The development of convolutional neural networks has achieved impressive advances of machine learning in recent years, leading to an increasing use of artificial intelligence (AI) in the field of gastrointestinal (GI) diseases. AI networks have been trained to differentiate benign from malignant lesions, analyze endoscopic and radiological GI images, and assess histological diagnoses, obtaining excellent results and high overall diagnostic accuracy. Nevertheless, there data are lacking on side effects of AI in the gastroenterology field, and high-quality studies comparing the performance of AI networks to health care professionals are still limited.
Continuous innovations have allowed to improve many aspects of gastroenterologists daily clinical practice, from increasing early-stage diagnoses to expanding therapeutic boundaries. In the last decades, a great deal of attention has been focused on the development computer assisted systems that could be applied in endoscopy, radiology, and pathology to improve the diagnosis, treatment, and prognosis of many gastrointestinal diseases. Indeed, machine learning has evolved in recent years due to the usage of convolutional neural networks (CNN), the improvement of the training of such networks that build the basis of artificial intelligence (AI), the development of powerful computers with advanced graphics processing, and their increasing use in many diagnostic fields. However, although AI has been applied in a wide range of gastrointestinal diseases, high-quality studies that compare the performance of AI networks to human health care professionals are lacking, especially studies with prospective design and that are conducted in real-time clinical settings.
This narrative entreviewy will give an overview of some of the most relevant potential applications of AI for both upper and lower gastrointestinal diseases ( Table 1 ), highlighting advantages and main limitations and providing considerations for future development.

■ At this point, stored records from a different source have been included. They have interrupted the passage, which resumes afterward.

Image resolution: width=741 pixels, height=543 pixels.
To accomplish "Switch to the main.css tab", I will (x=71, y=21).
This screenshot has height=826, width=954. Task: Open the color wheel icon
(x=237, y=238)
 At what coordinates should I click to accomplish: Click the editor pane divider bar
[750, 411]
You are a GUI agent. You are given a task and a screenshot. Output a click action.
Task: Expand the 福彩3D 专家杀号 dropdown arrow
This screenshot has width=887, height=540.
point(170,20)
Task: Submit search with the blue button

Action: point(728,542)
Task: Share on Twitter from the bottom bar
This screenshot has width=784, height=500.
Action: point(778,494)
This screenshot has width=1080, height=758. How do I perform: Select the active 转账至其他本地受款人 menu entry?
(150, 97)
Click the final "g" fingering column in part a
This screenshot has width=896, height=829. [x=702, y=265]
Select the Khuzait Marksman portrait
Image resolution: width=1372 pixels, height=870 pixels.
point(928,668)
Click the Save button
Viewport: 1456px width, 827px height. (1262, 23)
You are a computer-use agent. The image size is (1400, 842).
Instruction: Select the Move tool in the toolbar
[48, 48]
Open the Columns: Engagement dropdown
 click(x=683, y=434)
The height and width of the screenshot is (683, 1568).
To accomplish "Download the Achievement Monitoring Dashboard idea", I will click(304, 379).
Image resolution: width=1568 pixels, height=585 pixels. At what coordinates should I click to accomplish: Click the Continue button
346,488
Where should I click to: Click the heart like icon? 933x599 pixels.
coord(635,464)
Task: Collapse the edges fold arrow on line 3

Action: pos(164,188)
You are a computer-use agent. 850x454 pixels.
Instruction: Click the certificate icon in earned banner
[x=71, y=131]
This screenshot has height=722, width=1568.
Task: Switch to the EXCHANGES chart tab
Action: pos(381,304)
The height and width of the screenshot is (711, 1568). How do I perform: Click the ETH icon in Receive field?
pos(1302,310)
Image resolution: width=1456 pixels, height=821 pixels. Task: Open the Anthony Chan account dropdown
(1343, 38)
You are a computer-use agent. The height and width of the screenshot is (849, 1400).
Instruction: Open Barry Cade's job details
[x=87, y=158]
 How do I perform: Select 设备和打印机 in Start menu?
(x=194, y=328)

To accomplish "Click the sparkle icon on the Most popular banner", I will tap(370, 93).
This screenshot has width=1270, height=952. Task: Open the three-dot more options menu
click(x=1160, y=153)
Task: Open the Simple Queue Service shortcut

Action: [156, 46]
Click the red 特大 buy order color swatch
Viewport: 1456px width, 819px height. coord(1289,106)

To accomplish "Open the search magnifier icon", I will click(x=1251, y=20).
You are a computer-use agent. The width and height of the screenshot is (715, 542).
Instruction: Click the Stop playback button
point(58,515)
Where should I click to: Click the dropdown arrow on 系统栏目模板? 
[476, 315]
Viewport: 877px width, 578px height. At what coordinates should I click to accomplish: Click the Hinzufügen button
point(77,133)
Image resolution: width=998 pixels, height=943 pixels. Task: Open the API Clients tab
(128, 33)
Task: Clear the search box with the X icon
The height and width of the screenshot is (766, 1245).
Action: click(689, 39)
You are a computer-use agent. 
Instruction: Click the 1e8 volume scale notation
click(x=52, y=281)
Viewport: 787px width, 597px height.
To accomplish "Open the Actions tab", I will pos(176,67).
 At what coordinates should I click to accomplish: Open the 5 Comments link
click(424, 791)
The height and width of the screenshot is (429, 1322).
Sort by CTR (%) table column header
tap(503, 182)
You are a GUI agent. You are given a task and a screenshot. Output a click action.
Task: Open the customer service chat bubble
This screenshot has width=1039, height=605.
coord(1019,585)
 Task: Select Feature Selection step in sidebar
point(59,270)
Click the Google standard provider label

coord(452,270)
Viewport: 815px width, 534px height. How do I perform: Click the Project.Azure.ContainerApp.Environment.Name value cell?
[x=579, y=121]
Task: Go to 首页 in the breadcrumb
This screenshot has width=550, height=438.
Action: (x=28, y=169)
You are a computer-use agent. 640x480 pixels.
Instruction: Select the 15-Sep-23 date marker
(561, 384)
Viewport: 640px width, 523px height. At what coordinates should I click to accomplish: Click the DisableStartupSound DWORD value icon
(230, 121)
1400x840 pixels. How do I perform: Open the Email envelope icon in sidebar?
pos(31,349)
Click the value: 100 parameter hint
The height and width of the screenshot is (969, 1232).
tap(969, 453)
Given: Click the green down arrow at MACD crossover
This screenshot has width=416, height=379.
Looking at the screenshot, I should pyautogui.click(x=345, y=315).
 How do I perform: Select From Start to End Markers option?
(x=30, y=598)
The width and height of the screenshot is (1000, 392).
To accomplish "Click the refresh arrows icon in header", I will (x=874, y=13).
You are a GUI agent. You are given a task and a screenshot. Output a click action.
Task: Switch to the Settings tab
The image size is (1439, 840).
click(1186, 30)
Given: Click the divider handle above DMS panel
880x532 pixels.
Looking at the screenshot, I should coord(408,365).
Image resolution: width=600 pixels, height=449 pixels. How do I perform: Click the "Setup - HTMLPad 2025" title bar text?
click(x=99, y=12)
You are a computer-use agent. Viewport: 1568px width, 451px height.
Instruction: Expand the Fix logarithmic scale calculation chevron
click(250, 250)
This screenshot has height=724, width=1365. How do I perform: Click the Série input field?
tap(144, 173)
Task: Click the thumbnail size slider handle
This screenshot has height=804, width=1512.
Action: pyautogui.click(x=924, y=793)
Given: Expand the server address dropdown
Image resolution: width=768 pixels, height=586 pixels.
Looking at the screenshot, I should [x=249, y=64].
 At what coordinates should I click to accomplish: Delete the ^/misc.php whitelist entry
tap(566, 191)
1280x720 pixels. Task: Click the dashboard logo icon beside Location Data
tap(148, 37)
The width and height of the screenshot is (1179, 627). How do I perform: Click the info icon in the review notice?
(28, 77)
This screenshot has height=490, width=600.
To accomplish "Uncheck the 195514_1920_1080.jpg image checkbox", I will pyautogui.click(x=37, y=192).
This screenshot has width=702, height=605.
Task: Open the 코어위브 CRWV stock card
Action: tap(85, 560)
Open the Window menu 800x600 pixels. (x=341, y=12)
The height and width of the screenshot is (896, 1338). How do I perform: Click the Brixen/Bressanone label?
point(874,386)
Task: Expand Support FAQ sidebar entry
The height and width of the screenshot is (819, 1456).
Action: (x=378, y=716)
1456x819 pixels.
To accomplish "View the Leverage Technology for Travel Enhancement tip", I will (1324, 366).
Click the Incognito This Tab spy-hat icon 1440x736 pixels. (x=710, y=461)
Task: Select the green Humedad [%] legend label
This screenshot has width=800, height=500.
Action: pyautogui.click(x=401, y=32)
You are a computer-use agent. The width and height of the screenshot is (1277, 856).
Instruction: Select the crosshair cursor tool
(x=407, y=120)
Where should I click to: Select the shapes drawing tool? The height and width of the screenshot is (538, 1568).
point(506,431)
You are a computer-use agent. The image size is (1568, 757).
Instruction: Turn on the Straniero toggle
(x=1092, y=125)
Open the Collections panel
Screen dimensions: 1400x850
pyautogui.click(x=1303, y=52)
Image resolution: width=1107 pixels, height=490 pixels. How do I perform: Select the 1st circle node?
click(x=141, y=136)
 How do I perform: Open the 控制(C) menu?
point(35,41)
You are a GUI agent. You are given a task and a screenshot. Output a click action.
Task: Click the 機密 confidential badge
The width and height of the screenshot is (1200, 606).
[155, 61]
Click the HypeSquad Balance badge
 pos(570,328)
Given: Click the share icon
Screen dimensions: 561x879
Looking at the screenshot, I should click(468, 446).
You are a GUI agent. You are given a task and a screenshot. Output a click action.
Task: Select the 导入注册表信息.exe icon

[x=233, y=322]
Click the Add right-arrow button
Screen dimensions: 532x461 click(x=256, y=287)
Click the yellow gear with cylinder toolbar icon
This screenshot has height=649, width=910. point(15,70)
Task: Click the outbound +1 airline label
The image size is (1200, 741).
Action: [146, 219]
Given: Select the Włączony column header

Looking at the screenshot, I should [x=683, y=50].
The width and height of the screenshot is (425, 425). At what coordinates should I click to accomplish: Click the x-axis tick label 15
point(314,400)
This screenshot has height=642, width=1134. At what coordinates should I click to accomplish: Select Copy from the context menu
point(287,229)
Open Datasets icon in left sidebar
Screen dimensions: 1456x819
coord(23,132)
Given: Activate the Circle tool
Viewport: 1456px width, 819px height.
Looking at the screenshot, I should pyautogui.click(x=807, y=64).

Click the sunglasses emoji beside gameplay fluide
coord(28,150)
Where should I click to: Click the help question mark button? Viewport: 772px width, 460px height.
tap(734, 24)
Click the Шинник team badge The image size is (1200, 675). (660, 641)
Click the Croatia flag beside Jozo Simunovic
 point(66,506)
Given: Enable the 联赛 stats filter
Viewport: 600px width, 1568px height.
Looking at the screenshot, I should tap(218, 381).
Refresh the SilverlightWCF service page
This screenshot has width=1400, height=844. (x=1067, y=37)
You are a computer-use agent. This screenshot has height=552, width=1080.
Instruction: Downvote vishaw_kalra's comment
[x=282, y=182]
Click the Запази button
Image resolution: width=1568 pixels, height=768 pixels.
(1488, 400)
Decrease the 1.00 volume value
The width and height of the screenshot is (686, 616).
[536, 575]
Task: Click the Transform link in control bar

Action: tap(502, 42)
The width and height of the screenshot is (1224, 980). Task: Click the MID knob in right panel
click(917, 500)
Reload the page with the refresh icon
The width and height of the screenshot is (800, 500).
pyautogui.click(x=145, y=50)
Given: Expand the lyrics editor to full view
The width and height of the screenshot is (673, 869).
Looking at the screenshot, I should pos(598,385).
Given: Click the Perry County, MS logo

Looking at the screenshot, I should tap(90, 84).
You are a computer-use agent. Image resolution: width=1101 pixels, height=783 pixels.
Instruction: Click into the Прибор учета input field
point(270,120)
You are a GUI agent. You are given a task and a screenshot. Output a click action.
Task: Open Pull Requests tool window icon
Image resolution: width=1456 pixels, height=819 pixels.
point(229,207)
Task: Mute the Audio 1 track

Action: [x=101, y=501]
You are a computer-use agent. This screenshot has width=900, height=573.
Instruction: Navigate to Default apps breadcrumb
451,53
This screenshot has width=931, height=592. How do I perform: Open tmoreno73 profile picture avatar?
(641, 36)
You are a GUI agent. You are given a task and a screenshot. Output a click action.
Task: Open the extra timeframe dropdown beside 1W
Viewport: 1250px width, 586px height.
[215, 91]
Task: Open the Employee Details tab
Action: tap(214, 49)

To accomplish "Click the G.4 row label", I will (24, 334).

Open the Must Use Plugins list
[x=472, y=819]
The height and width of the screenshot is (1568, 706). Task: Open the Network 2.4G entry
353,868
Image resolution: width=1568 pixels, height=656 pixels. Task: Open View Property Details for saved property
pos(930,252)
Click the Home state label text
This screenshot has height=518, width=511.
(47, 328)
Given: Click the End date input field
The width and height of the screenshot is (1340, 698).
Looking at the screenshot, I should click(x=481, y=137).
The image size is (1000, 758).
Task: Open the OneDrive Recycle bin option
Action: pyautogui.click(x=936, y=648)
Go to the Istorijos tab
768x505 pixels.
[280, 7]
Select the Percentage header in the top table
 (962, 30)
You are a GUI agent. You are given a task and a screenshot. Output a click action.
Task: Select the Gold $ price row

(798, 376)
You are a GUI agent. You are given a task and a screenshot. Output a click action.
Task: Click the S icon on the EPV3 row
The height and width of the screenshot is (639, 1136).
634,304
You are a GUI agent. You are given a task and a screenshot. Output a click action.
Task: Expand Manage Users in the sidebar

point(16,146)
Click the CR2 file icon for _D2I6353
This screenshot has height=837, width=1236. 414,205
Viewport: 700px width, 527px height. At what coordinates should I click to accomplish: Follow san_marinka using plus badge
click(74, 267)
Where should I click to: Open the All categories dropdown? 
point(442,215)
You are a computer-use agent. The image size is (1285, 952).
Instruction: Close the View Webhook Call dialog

Table 1. Key points of AI application in GI disease.
Field | Key Points |
---|---|
ESOPHAGUS |
|
|
|
STOMACH |
|
|
|
LOWER GI TRACT |
|
|
Accumulating evidence shows the potential benefits of computer assistance (CA) in the management of esophageal conditions, such as Barrett’s esophagus (BE) and esophageal adenocarcinoma (EAC) [1]. In recent years, the ARGOS project has developed, validated, and benchmarked a computer-aided detection (CAD) system that could assist endoscopists in the detection and delineation of Barrett’s neoplasia. In their study, De Groof et al. showed that their system achieved a higher diagnostic accuracy compared to non-expert endoscopists, and it was potentially fast enough to be used in real time, taking 0.24 s to classify and delineate a Barrett’s lesion within an endoscopic image [2]. This study was conducted using a total of five independent image datasets used to train, validate, and benchmark the system. The first two datasets were used for pre-training and training respectively; the first dataset contained 494,364 endoscopic images from all intestinal segments, and the second contained 1247 high-definition (HD) white-light imaging (WLI) of confirmed early BE neoplasia and non-dysplastic BE. A third dataset containing 297 images was used for refining the training and for internal validation. Fourth and fifth datasets containing 80 images each of early BE neoplasia and non-dysplastic BE delineated by three and six experts, respectively, were used for external validation. The fifth dataset was also used to benchmark the performance of the algorithm versus 53 general endoscopists, showing an accuracy of 88% vs. 73%, a sensitivity of 93% vs. 72%, and a specificity of 83% vs. 74%, respectively [2]. Similarly, in 2020, Hashimoto and colleagues published a single-center retrospective study on a system developed for the detection of early esophageal neoplasia in BE. The algorithm was programmed to distinguish images of lesions with or without dysplasia. A total of 916 images of early esophageal neoplasia in BE and 919 images of BE without high-grade dysplasia were used for training the system. It was validated using 458 images, 225 with dysplasia and 233 without dysplasia, reporting a sensitivity, specificity, and accuracy per image of 96.4%, 94.2%, and 95.4%, respectively. The authors also found that the specificity for images taken with advanced imaging techniques, such as narrow-band imaging (NBI) and near focus, was significantly higher than white-light imaging (WLI) and standard focus [3].
Dedicated models analyzing WLI and NBI images have shown high disease-specific diagnostic accuracy not only for BE and EAC [4] but also for esophageal squamous cell carcinoma (ESCC) [5]. Dedicated algorithms have also been implemented to analyze enhanced endoscopy imaging, allowing to evaluate disease-specific mucosal and vascular patterns [6], the presence of submucosal invasion [7], the depth of invasion [8], and microendoscopy use for both ESCC [9] and BE [10]. Moreover, a recent meta-analysis has shown an overall high accuracy in the detection of early EAC, with a significantly better performance compared to endoscopists in terms of the pooled sensitivity (0.94 vs. 0.82, p = 0.01). However, these results were based mainly on studies where endoscopic images were reviewed retrospectively, whereas data from prospective trials are more limited [11].
A recent study was conducted on protruding lesions of the esophagus, integrating standard WL endoscopic images with endoscopic ultrasound (EUS) images [12]. The diagnostic accuracy in differentiating sub-types of protruding lesions of the AI system outperformed most of the endoscopists enrolled to interpret the images. In addition, when CA models and endoscopists predictions were combined, a higher diagnostic accuracy was achieved compared with the endoscopists alone [12]. CA has been used for image recognition of histology and pathology specimens to categorize dysplastic and non-dysplastic BE and EAC [13] and also for cytology samples obtained by wide-area transepithelial sampling (WATS3D) [14] or by Cytosponge [15], achieving promising results and matching the diagnostic performance of experienced pathologists.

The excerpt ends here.